Di Patrizio Di Nicola
D’estate, si sa, si parte per le vacanze. Si pianifica il viaggio, si ragiona delle valigie e di cosa metterci dentro, si pensa a chi potrà prendersi cura delle piante o del gatto casalingo, poi via. Anzi no. Se la nostra meta e’ una località negli Stati Uniti sono guai, in quanto molto probabilmente dovremo richiedere un nuovo passaporto e ci sono discrete possibilità che dovremo cambiare destinazione, in quanto lo Stato italiano non sarà in grado di consegnarci il documento in tempo per la partenza. Con l’entrata in vigore (negli USA, non in Italia) delle norme anti terrorismo il governo americano ha deciso che chi vuole entrare nel loro territorio senza sottoporsi alla lunga e costosa procedura di rilascio del visto deve avere un passaporto dotato di foto digitale (quindi stampata da computer direttamente sul documento). Le questure italiane non dispongono ovunque dei macchinari necessari per l’emissione dei nuovi passaporti (le finanziarie passate, come noto, hanno ridotto gli stanziamenti, non certo aumentati). Ciò comporta la concentrazione delle richieste in alcuni uffici che, sommato al fatto che la grandissima percentuale di richieste si concentrano nei mesi estivi, fa saltare tutti i tempi. Al momento la Questura di Roma, ad esempio, preventiva circa 60 giorni per il rilascio del documento (la legge 1185 del 1967, che nonostante sia stata emanata tanti anni prima dell’avvento delle nuove tecnologie, prometteva il rilascio in 15 giorni, che al massimo potevano raddoppiare) . Ma prima bisogna prendere al volo la fortuna, e riuscire a conquistare uno dei 200 numeretti che, distribuiti molto prima dell’orario di apertura degli uffici, permettono di presentarsi fisicamente allo sportello per “iniziare la pratica”. Certo, chi non ha fretta può evitare la trafila e, pagando 20 euro in più, da alcuni giorni può rivolgersi alle Poste per il rilascio del passaporto. I tempi si allungano, garantito.
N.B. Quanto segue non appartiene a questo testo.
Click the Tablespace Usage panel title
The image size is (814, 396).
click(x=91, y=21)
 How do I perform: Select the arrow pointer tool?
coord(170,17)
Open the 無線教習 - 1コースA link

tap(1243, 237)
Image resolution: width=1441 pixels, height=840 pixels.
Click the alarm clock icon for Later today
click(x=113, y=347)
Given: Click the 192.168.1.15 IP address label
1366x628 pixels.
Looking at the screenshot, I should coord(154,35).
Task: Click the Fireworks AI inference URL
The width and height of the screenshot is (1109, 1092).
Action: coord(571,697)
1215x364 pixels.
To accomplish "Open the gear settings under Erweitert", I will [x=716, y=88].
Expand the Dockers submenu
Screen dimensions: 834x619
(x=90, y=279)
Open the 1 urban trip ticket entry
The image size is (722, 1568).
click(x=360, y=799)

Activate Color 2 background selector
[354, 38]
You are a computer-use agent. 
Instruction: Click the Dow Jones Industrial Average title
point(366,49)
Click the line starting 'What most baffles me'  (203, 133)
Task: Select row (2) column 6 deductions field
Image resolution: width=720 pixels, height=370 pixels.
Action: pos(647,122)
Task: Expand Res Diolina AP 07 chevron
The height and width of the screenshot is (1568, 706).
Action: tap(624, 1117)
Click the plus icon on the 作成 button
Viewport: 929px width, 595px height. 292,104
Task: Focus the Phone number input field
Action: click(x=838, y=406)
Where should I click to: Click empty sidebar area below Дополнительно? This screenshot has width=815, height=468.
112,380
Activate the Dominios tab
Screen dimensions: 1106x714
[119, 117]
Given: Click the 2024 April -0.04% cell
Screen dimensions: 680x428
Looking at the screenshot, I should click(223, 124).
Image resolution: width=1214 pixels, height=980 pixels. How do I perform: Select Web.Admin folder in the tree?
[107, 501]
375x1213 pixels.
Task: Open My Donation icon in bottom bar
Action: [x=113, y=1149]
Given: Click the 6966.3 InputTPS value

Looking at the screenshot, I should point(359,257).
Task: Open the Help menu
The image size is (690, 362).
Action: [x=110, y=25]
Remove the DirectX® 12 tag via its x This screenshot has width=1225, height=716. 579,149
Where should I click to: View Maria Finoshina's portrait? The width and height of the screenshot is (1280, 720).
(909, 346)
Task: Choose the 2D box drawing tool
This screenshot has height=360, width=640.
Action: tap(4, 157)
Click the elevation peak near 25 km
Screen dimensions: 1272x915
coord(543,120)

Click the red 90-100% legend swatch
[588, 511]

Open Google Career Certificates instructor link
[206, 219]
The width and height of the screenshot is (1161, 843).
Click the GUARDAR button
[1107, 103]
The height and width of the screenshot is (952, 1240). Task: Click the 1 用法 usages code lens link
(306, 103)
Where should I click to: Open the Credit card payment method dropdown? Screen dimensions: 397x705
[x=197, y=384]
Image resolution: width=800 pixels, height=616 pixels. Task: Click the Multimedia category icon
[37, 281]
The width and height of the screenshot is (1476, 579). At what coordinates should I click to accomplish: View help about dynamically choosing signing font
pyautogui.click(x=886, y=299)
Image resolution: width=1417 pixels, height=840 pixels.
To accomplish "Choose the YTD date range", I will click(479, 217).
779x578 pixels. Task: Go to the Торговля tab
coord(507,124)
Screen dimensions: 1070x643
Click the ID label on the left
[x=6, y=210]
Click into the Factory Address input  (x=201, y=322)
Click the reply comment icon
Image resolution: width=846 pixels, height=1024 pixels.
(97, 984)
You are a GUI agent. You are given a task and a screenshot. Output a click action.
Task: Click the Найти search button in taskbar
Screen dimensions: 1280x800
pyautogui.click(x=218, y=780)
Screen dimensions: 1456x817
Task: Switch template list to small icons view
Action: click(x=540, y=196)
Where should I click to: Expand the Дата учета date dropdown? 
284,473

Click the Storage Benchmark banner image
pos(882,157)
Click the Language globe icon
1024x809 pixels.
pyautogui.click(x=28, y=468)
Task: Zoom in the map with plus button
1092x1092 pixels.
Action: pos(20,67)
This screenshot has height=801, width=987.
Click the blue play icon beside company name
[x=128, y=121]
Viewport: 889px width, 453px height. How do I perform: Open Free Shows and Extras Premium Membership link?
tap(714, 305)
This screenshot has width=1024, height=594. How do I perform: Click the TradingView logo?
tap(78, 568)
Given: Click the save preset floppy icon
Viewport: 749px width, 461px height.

Ma l’Italia non è, come ci hanno detto più volte i ministri “competenti”, all’avanguardia nell’e-government? Allora come si spiega che, dal 1967 ad oggi i tempi per rilasciare un documento si siano espansi anziché ridursi? Viene il dubbio che l’e-government sia soprattutto un mezzo con cui l’amministrazione statale incassa le tasse dai cittadini più rapidamente e con meno spese. Come diceva Totò? Ma mi faccia il piacere!